Print the data below line for line with no changes.

* Begin *

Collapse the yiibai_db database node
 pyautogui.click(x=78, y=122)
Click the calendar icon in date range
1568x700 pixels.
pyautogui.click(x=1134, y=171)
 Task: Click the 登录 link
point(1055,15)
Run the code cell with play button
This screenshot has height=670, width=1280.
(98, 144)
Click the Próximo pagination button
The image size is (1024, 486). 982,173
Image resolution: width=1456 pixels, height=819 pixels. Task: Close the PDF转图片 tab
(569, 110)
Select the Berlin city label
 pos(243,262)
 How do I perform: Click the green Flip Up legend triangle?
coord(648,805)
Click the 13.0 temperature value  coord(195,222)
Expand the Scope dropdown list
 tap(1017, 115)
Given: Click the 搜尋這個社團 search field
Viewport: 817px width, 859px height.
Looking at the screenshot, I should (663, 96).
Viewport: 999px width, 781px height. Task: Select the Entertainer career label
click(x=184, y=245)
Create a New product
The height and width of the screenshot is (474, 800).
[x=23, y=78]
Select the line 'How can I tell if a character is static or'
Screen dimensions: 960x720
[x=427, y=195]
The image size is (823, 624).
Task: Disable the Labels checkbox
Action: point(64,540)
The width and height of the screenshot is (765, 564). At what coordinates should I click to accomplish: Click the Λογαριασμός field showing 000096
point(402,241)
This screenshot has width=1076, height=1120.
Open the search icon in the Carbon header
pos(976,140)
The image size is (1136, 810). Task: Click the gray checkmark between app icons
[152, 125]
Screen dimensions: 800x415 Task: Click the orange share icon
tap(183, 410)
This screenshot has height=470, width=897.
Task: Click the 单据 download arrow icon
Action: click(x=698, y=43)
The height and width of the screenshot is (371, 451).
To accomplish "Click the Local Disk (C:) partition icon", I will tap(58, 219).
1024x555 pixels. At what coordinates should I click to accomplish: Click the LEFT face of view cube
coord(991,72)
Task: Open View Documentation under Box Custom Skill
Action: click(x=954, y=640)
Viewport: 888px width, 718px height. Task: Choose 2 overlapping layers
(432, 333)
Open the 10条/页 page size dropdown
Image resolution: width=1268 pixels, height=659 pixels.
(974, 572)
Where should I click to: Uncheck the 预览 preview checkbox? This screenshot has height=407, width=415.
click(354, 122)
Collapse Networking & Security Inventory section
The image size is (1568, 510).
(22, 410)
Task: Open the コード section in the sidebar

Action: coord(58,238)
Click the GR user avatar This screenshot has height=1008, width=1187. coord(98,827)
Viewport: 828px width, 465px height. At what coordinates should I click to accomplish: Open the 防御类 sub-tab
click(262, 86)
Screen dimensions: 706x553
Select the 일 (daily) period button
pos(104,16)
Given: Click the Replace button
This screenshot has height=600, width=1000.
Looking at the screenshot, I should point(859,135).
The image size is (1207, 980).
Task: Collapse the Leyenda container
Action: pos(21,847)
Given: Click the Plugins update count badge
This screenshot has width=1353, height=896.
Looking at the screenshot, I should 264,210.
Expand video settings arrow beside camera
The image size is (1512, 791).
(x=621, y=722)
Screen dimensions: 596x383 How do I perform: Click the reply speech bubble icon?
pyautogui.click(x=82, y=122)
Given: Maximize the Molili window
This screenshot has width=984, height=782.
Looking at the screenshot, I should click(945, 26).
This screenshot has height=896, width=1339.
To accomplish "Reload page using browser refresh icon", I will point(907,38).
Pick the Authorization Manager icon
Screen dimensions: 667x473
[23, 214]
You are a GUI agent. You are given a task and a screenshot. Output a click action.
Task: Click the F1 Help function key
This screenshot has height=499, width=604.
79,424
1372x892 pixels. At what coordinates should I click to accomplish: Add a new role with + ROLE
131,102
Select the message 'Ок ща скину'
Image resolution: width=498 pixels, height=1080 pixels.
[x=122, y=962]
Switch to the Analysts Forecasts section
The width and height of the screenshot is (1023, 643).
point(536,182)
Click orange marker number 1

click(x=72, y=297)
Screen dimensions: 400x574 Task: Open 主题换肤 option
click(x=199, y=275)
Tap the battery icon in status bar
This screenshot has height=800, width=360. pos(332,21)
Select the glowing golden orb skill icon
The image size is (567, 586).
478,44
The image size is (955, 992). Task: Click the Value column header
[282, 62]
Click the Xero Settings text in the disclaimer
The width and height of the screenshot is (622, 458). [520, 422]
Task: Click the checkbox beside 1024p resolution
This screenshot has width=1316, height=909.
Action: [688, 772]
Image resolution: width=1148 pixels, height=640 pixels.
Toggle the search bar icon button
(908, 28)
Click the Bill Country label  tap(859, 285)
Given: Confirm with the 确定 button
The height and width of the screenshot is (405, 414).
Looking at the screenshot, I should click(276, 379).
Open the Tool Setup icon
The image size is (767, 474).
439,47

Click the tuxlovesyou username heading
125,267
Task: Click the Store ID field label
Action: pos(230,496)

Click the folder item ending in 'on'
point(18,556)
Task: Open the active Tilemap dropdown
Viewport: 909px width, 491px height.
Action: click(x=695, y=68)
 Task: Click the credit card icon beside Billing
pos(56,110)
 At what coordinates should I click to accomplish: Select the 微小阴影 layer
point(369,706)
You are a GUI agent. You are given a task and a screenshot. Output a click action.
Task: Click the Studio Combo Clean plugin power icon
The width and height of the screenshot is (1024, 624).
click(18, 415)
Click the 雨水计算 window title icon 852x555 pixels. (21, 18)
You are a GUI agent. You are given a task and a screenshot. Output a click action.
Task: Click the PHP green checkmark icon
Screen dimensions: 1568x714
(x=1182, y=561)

* End *

■ Response:
Collapse the yiibai_db database node
 pyautogui.click(x=78, y=122)
Click the calendar icon in date range
1568x700 pixels.
pyautogui.click(x=1134, y=171)
 Task: Click the 登录 link
point(1055,15)
Run the code cell with play button
This screenshot has height=670, width=1280.
(98, 144)
Click the Próximo pagination button
The image size is (1024, 486). 982,173
Image resolution: width=1456 pixels, height=819 pixels. Task: Close the PDF转图片 tab
(569, 110)
Select the Berlin city label
 pos(243,262)
 How do I perform: Click the green Flip Up legend triangle?
coord(648,805)
Click the 13.0 temperature value  coord(195,222)
Expand the Scope dropdown list
 tap(1017, 115)
Given: Click the 搜尋這個社團 search field
Viewport: 817px width, 859px height.
Looking at the screenshot, I should (663, 96).
Viewport: 999px width, 781px height. Task: Select the Entertainer career label
click(x=184, y=245)
Create a New product
The height and width of the screenshot is (474, 800).
[x=23, y=78]
Select the line 'How can I tell if a character is static or'
Screen dimensions: 960x720
[x=427, y=195]
The image size is (823, 624).
Task: Disable the Labels checkbox
Action: point(64,540)
The width and height of the screenshot is (765, 564). At what coordinates should I click to accomplish: Click the Λογαριασμός field showing 000096
point(402,241)
This screenshot has width=1076, height=1120.
Open the search icon in the Carbon header
pos(976,140)
The image size is (1136, 810). Task: Click the gray checkmark between app icons
[152, 125]
Screen dimensions: 800x415 Task: Click the orange share icon
tap(183, 410)
This screenshot has height=470, width=897.
Task: Click the 单据 download arrow icon
Action: click(x=698, y=43)
The height and width of the screenshot is (371, 451).
To accomplish "Click the Local Disk (C:) partition icon", I will tap(58, 219).
1024x555 pixels. At what coordinates should I click to accomplish: Click the LEFT face of view cube
coord(991,72)
Task: Open View Documentation under Box Custom Skill
Action: click(x=954, y=640)
Viewport: 888px width, 718px height. Task: Choose 2 overlapping layers
(432, 333)
Open the 10条/页 page size dropdown
Image resolution: width=1268 pixels, height=659 pixels.
(974, 572)
Where should I click to: Uncheck the 预览 preview checkbox? This screenshot has height=407, width=415.
click(354, 122)
Collapse Networking & Security Inventory section
The image size is (1568, 510).
(22, 410)
Task: Open the コード section in the sidebar

Action: coord(58,238)
Click the GR user avatar This screenshot has height=1008, width=1187. coord(98,827)
Viewport: 828px width, 465px height. At what coordinates should I click to accomplish: Open the 防御类 sub-tab
click(262, 86)
Screen dimensions: 706x553
Select the 일 (daily) period button
pos(104,16)
Given: Click the Replace button
This screenshot has height=600, width=1000.
Looking at the screenshot, I should point(859,135).
The image size is (1207, 980).
Task: Collapse the Leyenda container
Action: pos(21,847)
Given: Click the Plugins update count badge
This screenshot has width=1353, height=896.
Looking at the screenshot, I should 264,210.
Expand video settings arrow beside camera
The image size is (1512, 791).
(x=621, y=722)
Screen dimensions: 596x383 How do I perform: Click the reply speech bubble icon?
pyautogui.click(x=82, y=122)
Given: Maximize the Molili window
This screenshot has width=984, height=782.
Looking at the screenshot, I should click(945, 26).
This screenshot has height=896, width=1339.
To accomplish "Reload page using browser refresh icon", I will point(907,38).
Pick the Authorization Manager icon
Screen dimensions: 667x473
[23, 214]
You are a GUI agent. You are given a task and a screenshot. Output a click action.
Task: Click the F1 Help function key
This screenshot has height=499, width=604.
79,424
1372x892 pixels. At what coordinates should I click to accomplish: Add a new role with + ROLE
131,102
Select the message 'Ок ща скину'
Image resolution: width=498 pixels, height=1080 pixels.
[x=122, y=962]
Switch to the Analysts Forecasts section
The width and height of the screenshot is (1023, 643).
point(536,182)
Click orange marker number 1

click(x=72, y=297)
Screen dimensions: 400x574 Task: Open 主题换肤 option
click(x=199, y=275)
Tap the battery icon in status bar
This screenshot has height=800, width=360. pos(332,21)
Select the glowing golden orb skill icon
The image size is (567, 586).
478,44
The image size is (955, 992). Task: Click the Value column header
[282, 62]
Click the Xero Settings text in the disclaimer
The width and height of the screenshot is (622, 458). [520, 422]
Task: Click the checkbox beside 1024p resolution
This screenshot has width=1316, height=909.
Action: [688, 772]
Image resolution: width=1148 pixels, height=640 pixels.
Toggle the search bar icon button
(908, 28)
Click the Bill Country label  tap(859, 285)
Given: Confirm with the 确定 button
The height and width of the screenshot is (405, 414).
Looking at the screenshot, I should click(276, 379).
Open the Tool Setup icon
The image size is (767, 474).
439,47

Click the tuxlovesyou username heading
125,267
Task: Click the Store ID field label
Action: pos(230,496)

Click the folder item ending in 'on'
point(18,556)
Task: Open the active Tilemap dropdown
Viewport: 909px width, 491px height.
Action: click(x=695, y=68)
 Task: Click the credit card icon beside Billing
pos(56,110)
 At what coordinates should I click to accomplish: Select the 微小阴影 layer
point(369,706)
You are a GUI agent. You are given a task and a screenshot. Output a click action.
Task: Click the Studio Combo Clean plugin power icon
The width and height of the screenshot is (1024, 624).
click(18, 415)
Click the 雨水计算 window title icon 852x555 pixels. (21, 18)
You are a GUI agent. You are given a task and a screenshot. Output a click action.
Task: Click the PHP green checkmark icon
Screen dimensions: 1568x714
(x=1182, y=561)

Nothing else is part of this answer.